- Exercise prompt
Line by line, retype the data exactly as it is given.

Input for this task: Begin

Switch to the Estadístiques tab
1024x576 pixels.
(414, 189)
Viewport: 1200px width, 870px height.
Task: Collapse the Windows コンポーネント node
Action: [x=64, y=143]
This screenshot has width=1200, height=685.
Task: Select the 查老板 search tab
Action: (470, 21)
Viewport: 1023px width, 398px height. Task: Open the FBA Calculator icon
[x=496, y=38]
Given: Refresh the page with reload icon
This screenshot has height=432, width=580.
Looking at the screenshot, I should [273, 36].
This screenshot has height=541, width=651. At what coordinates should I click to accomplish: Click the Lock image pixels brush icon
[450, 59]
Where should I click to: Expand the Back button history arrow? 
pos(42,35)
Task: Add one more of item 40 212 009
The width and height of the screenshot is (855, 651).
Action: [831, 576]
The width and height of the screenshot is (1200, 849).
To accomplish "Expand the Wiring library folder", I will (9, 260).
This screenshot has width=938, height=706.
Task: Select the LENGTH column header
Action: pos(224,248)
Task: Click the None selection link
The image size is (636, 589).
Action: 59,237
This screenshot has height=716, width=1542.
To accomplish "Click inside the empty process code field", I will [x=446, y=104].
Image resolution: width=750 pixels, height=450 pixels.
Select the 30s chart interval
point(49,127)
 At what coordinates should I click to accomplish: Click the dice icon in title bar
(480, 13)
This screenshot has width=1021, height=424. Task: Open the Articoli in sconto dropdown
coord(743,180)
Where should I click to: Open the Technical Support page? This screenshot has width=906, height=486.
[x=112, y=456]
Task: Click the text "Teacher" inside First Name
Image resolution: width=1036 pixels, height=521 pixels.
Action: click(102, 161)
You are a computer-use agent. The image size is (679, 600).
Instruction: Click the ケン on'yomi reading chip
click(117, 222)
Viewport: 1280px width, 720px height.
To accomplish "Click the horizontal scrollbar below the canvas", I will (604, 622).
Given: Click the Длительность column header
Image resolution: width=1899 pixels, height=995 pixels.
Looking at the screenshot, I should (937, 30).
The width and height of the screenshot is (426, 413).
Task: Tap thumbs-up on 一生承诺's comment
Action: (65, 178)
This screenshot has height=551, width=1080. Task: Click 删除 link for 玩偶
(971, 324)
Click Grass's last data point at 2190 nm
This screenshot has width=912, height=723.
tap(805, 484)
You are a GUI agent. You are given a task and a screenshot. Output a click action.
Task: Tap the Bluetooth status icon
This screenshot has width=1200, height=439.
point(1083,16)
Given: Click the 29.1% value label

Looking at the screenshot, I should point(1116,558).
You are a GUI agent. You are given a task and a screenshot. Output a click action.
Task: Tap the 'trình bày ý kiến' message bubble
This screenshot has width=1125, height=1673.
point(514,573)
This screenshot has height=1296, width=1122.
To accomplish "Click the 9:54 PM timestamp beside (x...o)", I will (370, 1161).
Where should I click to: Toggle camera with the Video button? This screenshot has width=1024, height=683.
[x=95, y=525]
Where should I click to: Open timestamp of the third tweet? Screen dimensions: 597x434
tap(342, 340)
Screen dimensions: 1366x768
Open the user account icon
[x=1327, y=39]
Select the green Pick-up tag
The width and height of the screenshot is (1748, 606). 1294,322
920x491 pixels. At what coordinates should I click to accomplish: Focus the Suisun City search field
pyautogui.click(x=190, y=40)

Input for this task: End

- Result of the exercise
Switch to the Estadístiques tab
1024x576 pixels.
(414, 189)
Viewport: 1200px width, 870px height.
Task: Collapse the Windows コンポーネント node
Action: [x=64, y=143]
This screenshot has width=1200, height=685.
Task: Select the 查老板 search tab
Action: (470, 21)
Viewport: 1023px width, 398px height. Task: Open the FBA Calculator icon
[x=496, y=38]
Given: Refresh the page with reload icon
This screenshot has height=432, width=580.
Looking at the screenshot, I should [273, 36].
This screenshot has height=541, width=651. At what coordinates should I click to accomplish: Click the Lock image pixels brush icon
[450, 59]
Where should I click to: Expand the Back button history arrow? 
pos(42,35)
Task: Add one more of item 40 212 009
The width and height of the screenshot is (855, 651).
Action: [831, 576]
The width and height of the screenshot is (1200, 849).
To accomplish "Expand the Wiring library folder", I will (9, 260).
This screenshot has width=938, height=706.
Task: Select the LENGTH column header
Action: pos(224,248)
Task: Click the None selection link
The image size is (636, 589).
Action: 59,237
This screenshot has height=716, width=1542.
To accomplish "Click inside the empty process code field", I will [x=446, y=104].
Image resolution: width=750 pixels, height=450 pixels.
Select the 30s chart interval
point(49,127)
 At what coordinates should I click to accomplish: Click the dice icon in title bar
(480, 13)
This screenshot has width=1021, height=424. Task: Open the Articoli in sconto dropdown
coord(743,180)
Where should I click to: Open the Technical Support page? This screenshot has width=906, height=486.
[x=112, y=456]
Task: Click the text "Teacher" inside First Name
Image resolution: width=1036 pixels, height=521 pixels.
Action: click(102, 161)
You are a computer-use agent. The image size is (679, 600).
Instruction: Click the ケン on'yomi reading chip
click(117, 222)
Viewport: 1280px width, 720px height.
To accomplish "Click the horizontal scrollbar below the canvas", I will (604, 622).
Given: Click the Длительность column header
Image resolution: width=1899 pixels, height=995 pixels.
Looking at the screenshot, I should (937, 30).
The width and height of the screenshot is (426, 413).
Task: Tap thumbs-up on 一生承诺's comment
Action: (65, 178)
This screenshot has height=551, width=1080. Task: Click 删除 link for 玩偶
(971, 324)
Click Grass's last data point at 2190 nm
This screenshot has width=912, height=723.
tap(805, 484)
You are a GUI agent. You are given a task and a screenshot. Output a click action.
Task: Tap the Bluetooth status icon
This screenshot has width=1200, height=439.
point(1083,16)
Given: Click the 29.1% value label

Looking at the screenshot, I should point(1116,558).
You are a GUI agent. You are given a task and a screenshot. Output a click action.
Task: Tap the 'trình bày ý kiến' message bubble
This screenshot has width=1125, height=1673.
point(514,573)
This screenshot has height=1296, width=1122.
To accomplish "Click the 9:54 PM timestamp beside (x...o)", I will (370, 1161).
Where should I click to: Toggle camera with the Video button? This screenshot has width=1024, height=683.
[x=95, y=525]
Where should I click to: Open timestamp of the third tweet? Screen dimensions: 597x434
tap(342, 340)
Screen dimensions: 1366x768
Open the user account icon
[x=1327, y=39]
Select the green Pick-up tag
The width and height of the screenshot is (1748, 606). 1294,322
920x491 pixels. At what coordinates should I click to accomplish: Focus the Suisun City search field
pyautogui.click(x=190, y=40)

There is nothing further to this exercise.